The kind of travel that asks you to audition for belonging, every single day.

Because that’s what it feels like to live somewhere other than where you were born.

Like becoming an actor in someone else’s production. Learning the cues, the rhythm, the rules.

Figuring out when to speak, how to carry yourself, and where your accent makes people pause.

Rewriting yourself in small, careful ways: humor, posture, the way you ask for help.

And all of that can be bold, and part of the journey of growth, bit let’s not lie to ourselves: it can also be lonely and quietly exhausting.

My issue is that we rarely speak about it with the same wonder we give to vacation reels and travel blogs.

Because in the world we’re shaping - this hot, fast, border-bound world- travel as privilege is celebrated, while travel for opportunity is criminalized.

One is called wanderlust. The other? Just migration.

One gets aesthetic content in the pages of glossy magazines. The other gets headlines and heat maps. But what we fail to see is that both begin with a desire to leave.

Both are acts of movement and reinvention.

I’ve lived enough in-between spaces to know that for some of us, the journey isn’t about escape it’s about endurance.

There’s usually no return flight, no out-of-office reply. It’s just life, in translation. Everyday.

I’ve lived in several countries now, and I still hesitate every time someone asks me, “Where are you from?”

Because the answer changes depending on where I am and who’s asking.

It used to make me feel fragmented.

Now, I see it as a kind of cultural shapeshifting that isn’t about pleasing others but about protecting the parts of myself that don’t always fit people’s little categories.

It doesn’t photograph well, but it’s real.

And there’s one memory I always come back to.

A few years ago, I spent Christmas alone in Accra. I was an intern at the French embassy: I was young, ambitious, grateful to be working internationally.

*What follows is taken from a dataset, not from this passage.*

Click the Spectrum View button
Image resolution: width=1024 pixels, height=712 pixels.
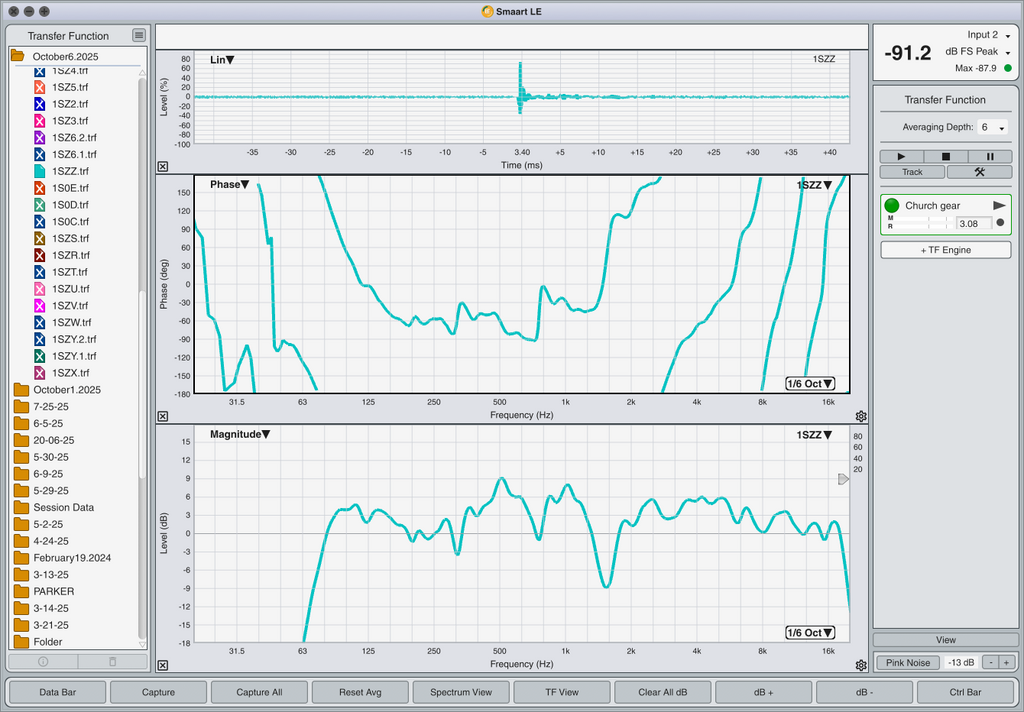(x=461, y=692)
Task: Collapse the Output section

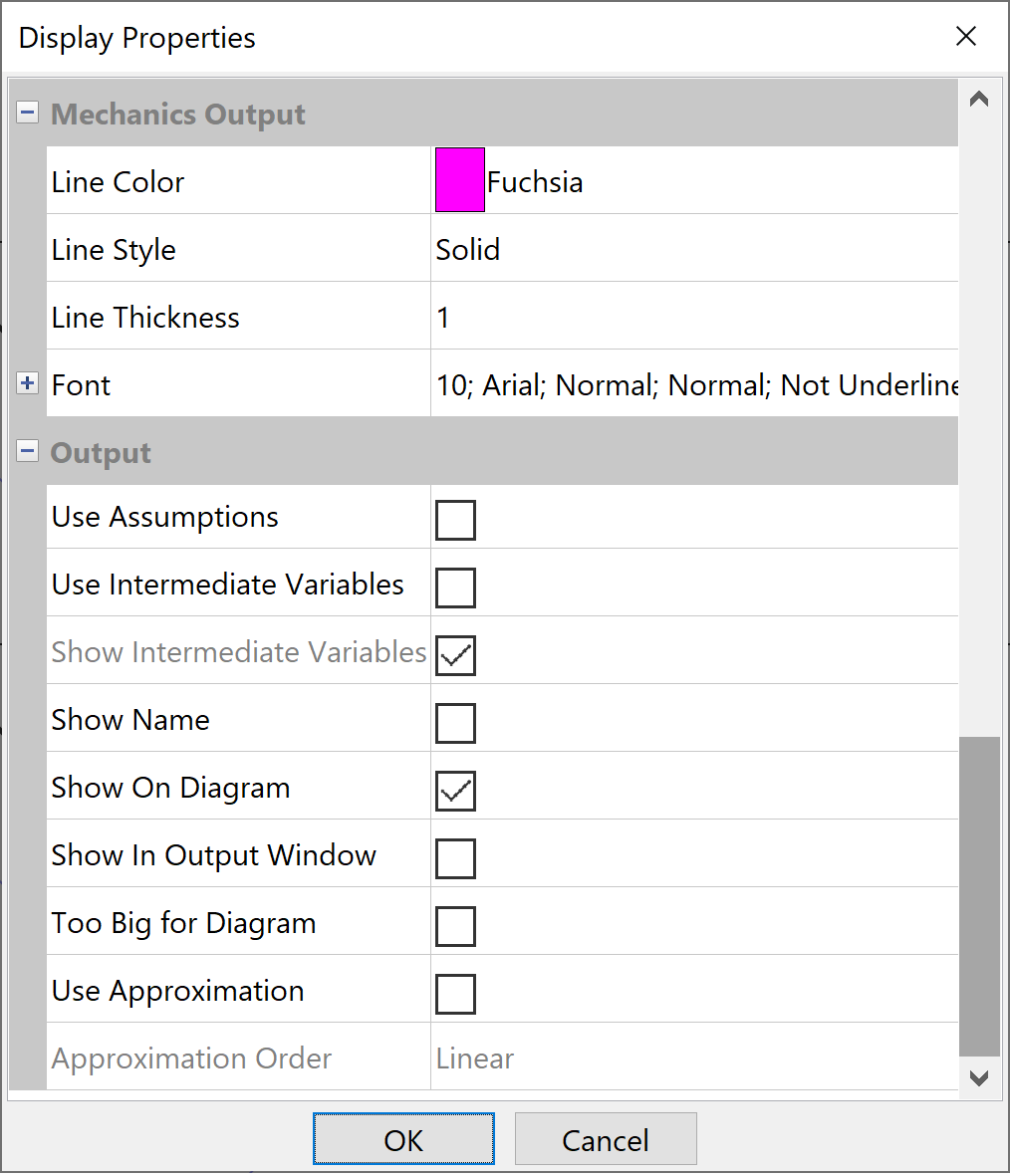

The day had been full and busy, and I smiled a lot to reassured people that I was fine.

But when I came home to my little apartment that night, the silence was loud.

I was alone: no family. No smell of food from the kitchen. No familiar voices. Just me, sitting on the couch, emotionally jet-lagged from a day of pretending I wasn’t lonely.

But the thing that broke me open a little, that actually made me sad, wasn’t just being alone.

It was realizing that so many people lived like that all the time.

That there are millions of people who spend holidays, birthdays, and entire life milestones in foreign cities because they made a decision for a better life.

A decision fora better life that came at the cost of proximity, touch, and the comfort of being seen in your mother tongue.

And I remember thinking: What kind of life is that, when the people you love most aren’t there to see you live it?

That’s the part of global movement we don’t talk about enough. Not the fun adventure but the absence and what you quietly grieve and yet, keep going.

Keep building.

Keep showing up with grace in places that were never designed for your thriving.

That is what I mean by superhuman strength.

If your calendar is out of sync with your loved ones, if your voice sounds different depending on the room, you are not lost.

You are layered. You are not rootless. You are radiant.

You are rehearsing a future most people don’t even know is coming.

And this episode is for you.

Thank you for listening. If this episode stirred something in you—if you’ve ever lived between places, languages, or cultures—I hope you feel a little more seen.